#### Extrait de page
========

Ils n’en doutent pas, l’avenir passe par eux : « Nous sommes la République des Maires et des élus locaux. La République des propositions. La République des solutions. » Persuadés que « l’essentiel des réformes se construit au local dans l’écoute, la co-construction et la réponse concrète aux attentes de nos concitoyens. »

Et de préciser : « Nous souhaitons valoriser et transmettre ce qui a fonctionné dans nos villes, sur nos territoires, ce que nos concitoyens ont adopté et qui bénéficie au plus grand nombre. Pas à un camp, mais à tous. Le temps n’est plus aux querelles de chapelles ou aux écuries présidentielles. Le temps ne peut pas être à l’opposition systématique qui in fine ne fait que desservir nos concitoyens. »

S’appuyer sur les initiatives locales

Christophe Béchu cite en appui de sa démonstration le cas des journées citoyennes organisées dans différentes communes. « C’est l’idée de Fabian Jordan, qui est maintenant le président de l’agglomération de Mulhouse et qui l’a lancée comme maire de Berrwiller (Haut-Rhin). Ça n’a jamais fait l’objet d’une loi, d’un amendement, d’un règlement et pourtant aujourd’hui 2 000 communes en organisent une en France – avec 4 000 personnes à Angers cette année. C’est un élan de générosité qui répond à la crise du vivre ensemble. Cette association, c’est la volonté de faire entre nous un club d’échanges de bonnes pratiques, dans lequel on va valoriser des initiatives qui ont été prises par des maires pour qu’elles se propagent. »

Le maire d’Angers a préalablement averti le président de la République de cette initiative « pour qu’elle ne soit pas mal comprise ». Sans surprise, Emmanuel Macron ne l’a pas « découragé ». Idem pour Edouard Philippe, ex-juppéiste comme lui, qui l’a convié à déjeuner cette semaine. Mais, insiste-t-il, « ce n’est pas un coup médiatique, ni une tribune d’un dimanche, c’est le lancement d’une initiative qui va ensuite se structurer, faire l’objet de statuts et qui a vocation à prendre place dans le débat public. »

========

#### Consigne de travail
Répondez, s'il vous plaît, à ces questions sur l'extrait :
(a) Selon l'extrait, où se construit l'essentiel des réformes ?
(b) Combien de communes organisent aujourd'hui une journée citoyenne en France ?
(c) Qui a convié le maire d'Angers à déjeuner cette semaine ?
Ces données proviennent d'une autre source que l'extrait.

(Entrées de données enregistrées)
========

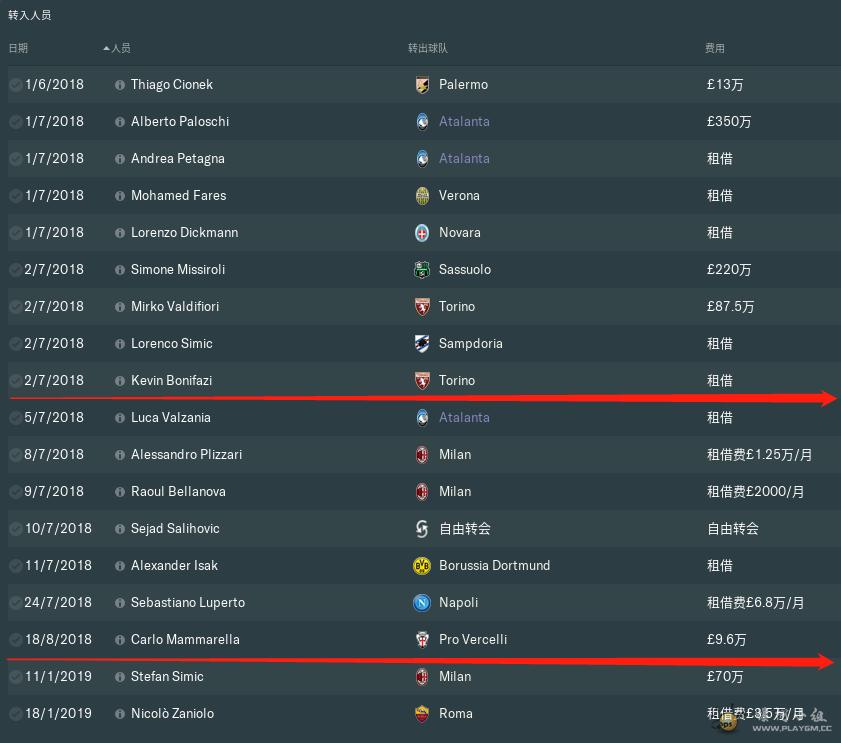841x743 pixels.
Task: Click Roma crest in Zaniolo row
Action: click(x=422, y=713)
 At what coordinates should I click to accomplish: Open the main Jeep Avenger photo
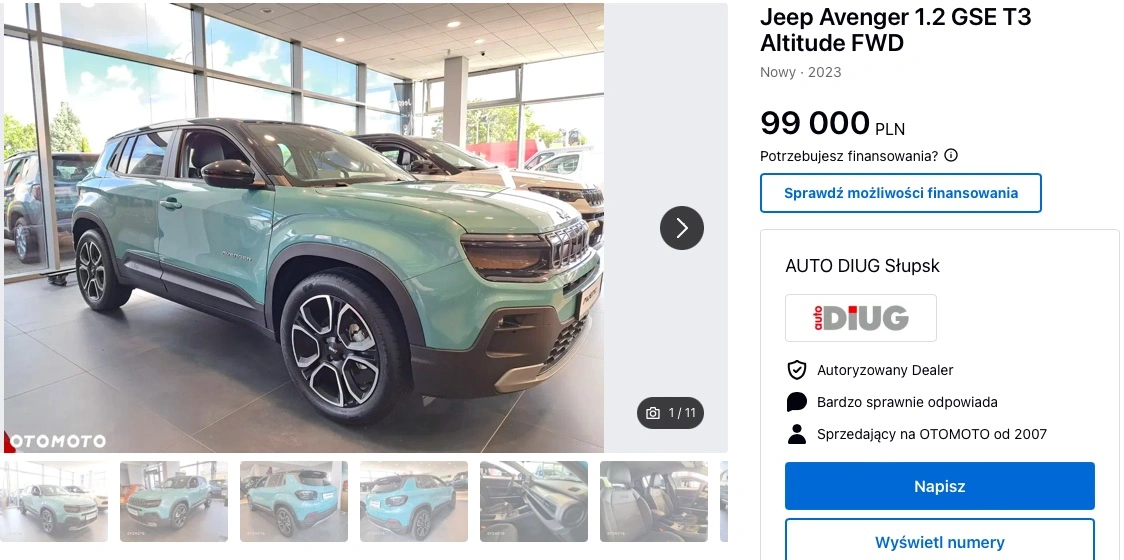pos(304,228)
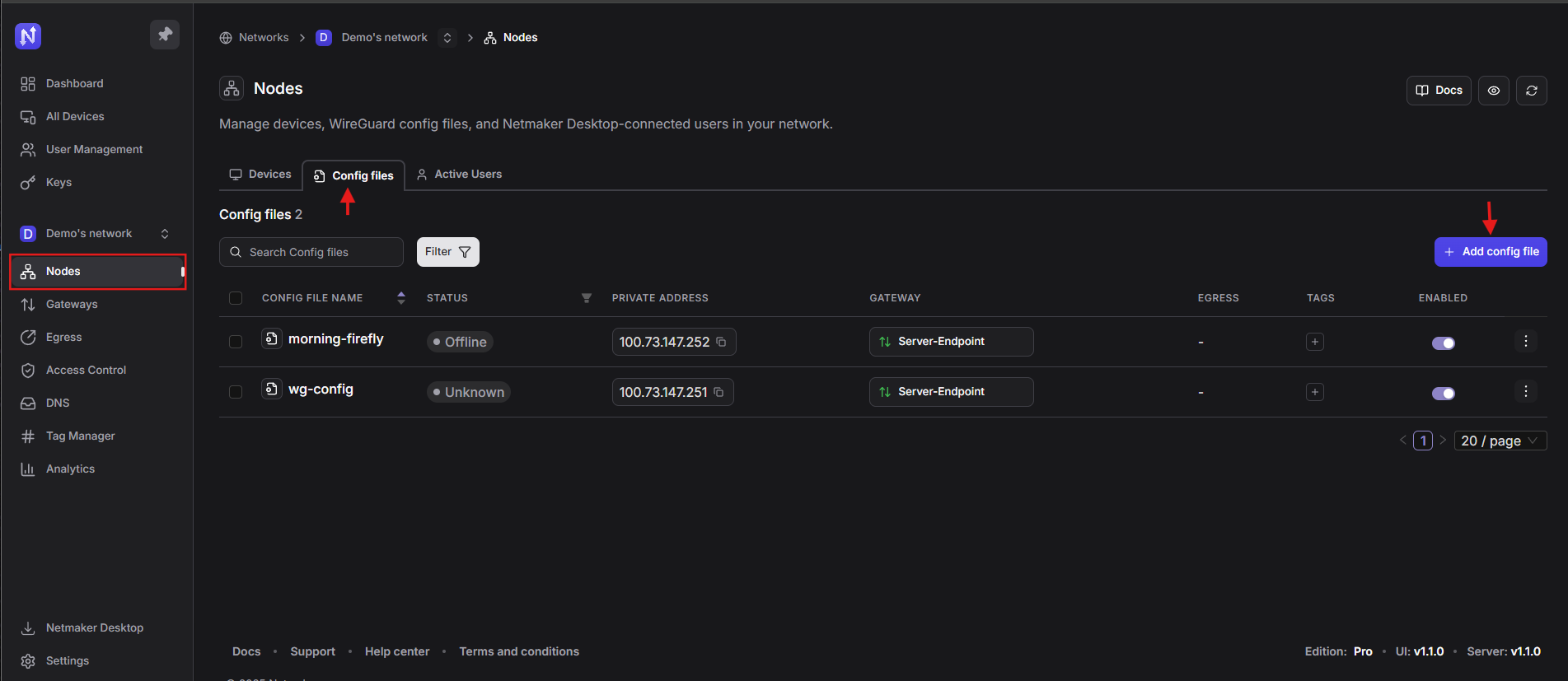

========

#### Réponse attendue
(a) Au local, dans l'écoute, la co-construction et la réponse concrète aux attentes des concitoyens.
(b) 2 000 communes.
(c) Edouard Philippe.